Bethel said that the egregious incidents making headlines represent a "very, very small percentage" of cases.
The Philadelphia District Attorney's Office already diverts about 20% of juvenile cases and reports rearrest rates that are far lower than for the juvenile justice system overall.
District Attorney Larry Krasner said moving cases through that process more quickly, without processing kids in police lockups, makes sense.
"This is about having a Philadelphia that is safer and that is freer, and an absolute key to that has to be in our efforts to rehabilitate juveniles when they get into trouble," he said. But, he said, it's too soon to say how his office might adapt its own diversion programs as low-level cases are removed from the system.

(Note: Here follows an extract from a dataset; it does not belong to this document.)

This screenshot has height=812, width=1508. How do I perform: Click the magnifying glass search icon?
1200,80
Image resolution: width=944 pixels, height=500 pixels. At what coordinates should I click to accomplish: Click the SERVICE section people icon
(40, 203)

Defense lawyers and youth advocates also welcomed Bethel's push to keep kids out of the system but said police-led diversion would require a significant cultural shift, particularly if officers are to be welcomed into people's homes.
"They don't have a good history dealing with young people and Black people in general," said Reuben Jones, whose organization, Frontline Dads, works with justice-involved youth.
Nicole El, chief of the children and youth justice unit at the Defender Association of Philadelphia, said past efforts at police diversion resulted in racial and geographic disparities.
"How is it going to work logistically?" she said. "We see a lot of overcharging, so I'm concerned about giving officers a lot of discretion to look at a case and decide, 'Is this a simple assault or an aggravated assault?'"
In Jones' view, to make a real impact, diversion programs need to expand.
"The cars and the gun charges are the two areas the kids need the most help with," Jones said.
In 2024, minors in Pennsylvania accounted for 12% of arrests for serious crimes reported to the state's Uniform Crime Reporting System — but half of arrests for car thefts.
The District Attorney's Office has directed dozens of kids accused of car theft to diversion programs, but others are sentenced to state institutions.
Bethel said the program and the list of eligible charges will evolve.
The culture shift is a work in progress.
He said he passes out index cards during trainings, telling officers to write down something they'd gotten away with as teens that they could have been arrested for.
"Invariably, they write something down," he said. "We've all done some stupid adolescent things."